* start Entries *
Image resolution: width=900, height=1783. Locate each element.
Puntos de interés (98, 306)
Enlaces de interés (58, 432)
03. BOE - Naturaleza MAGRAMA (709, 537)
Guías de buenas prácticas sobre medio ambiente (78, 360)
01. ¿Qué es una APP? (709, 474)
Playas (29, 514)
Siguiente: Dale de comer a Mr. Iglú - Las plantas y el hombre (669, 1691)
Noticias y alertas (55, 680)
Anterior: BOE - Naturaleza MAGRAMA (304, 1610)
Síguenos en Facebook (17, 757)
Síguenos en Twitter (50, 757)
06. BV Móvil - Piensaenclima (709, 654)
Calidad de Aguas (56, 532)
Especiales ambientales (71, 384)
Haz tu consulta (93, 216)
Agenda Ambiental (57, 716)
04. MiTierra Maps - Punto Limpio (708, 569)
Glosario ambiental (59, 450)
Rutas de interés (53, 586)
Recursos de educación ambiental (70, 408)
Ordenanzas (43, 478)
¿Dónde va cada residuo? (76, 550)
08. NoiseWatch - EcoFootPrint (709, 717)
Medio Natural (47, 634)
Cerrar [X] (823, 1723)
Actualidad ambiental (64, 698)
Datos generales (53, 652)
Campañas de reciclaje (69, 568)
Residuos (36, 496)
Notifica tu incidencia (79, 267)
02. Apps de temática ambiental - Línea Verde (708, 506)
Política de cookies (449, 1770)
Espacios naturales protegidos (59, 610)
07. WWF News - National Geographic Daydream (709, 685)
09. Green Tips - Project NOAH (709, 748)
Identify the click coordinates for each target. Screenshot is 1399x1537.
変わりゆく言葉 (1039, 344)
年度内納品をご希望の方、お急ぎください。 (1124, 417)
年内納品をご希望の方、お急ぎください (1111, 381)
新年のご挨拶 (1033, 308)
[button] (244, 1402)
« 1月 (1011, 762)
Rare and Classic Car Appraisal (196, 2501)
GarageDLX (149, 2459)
* end Entries *
▶ [Exercise]: Express the part of the data that opens with the line containing "08. NoiseWatch - EcoFootPrint (709, 717)" and closes with the final line of the data as a Markdown table with the columns Row and Line. Leave out any blank lines.

▶ [Exercise result]:
| Row | Line |
|---|---|
| 1 | 08. NoiseWatch - EcoFootPrint (709, 717) |
| 2 | Medio Natural (47, 634) |
| 3 | Cerrar [X] (823, 1723) |
| 4 | Actualidad ambiental (64, 698) |
| 5 | Datos generales (53, 652) |
| 6 | Campañas de reciclaje (69, 568) |
| 7 | Residuos (36, 496) |
| 8 | Notifica tu incidencia (79, 267) |
| 9 | 02. Apps de temática ambiental - Línea Verde (708, 506) |
| 10 | Política de cookies (449, 1770) |
| 11 | Espacios naturales protegidos (59, 610) |
| 12 | 07. WWF News - National Geographic Daydream (709, 685) |
| 13 | 09. Green Tips - Project NOAH (709, 748) |
| 14 | Identify the click coordinates for each target. Screenshot is 1399x1537. |
| 15 | 変わりゆく言葉 (1039, 344) |
| 16 | 年度内納品をご希望の方、お急ぎください。 (1124, 417) |
| 17 | 年内納品をご希望の方、お急ぎください (1111, 381) |
| 18 | 新年のご挨拶 (1033, 308) |
| 19 | [button] (244, 1402) |
| 20 | « 1月 (1011, 762) |
| 21 | Rare and Classic Car Appraisal (196, 2501) |
| 22 | GarageDLX (149, 2459) |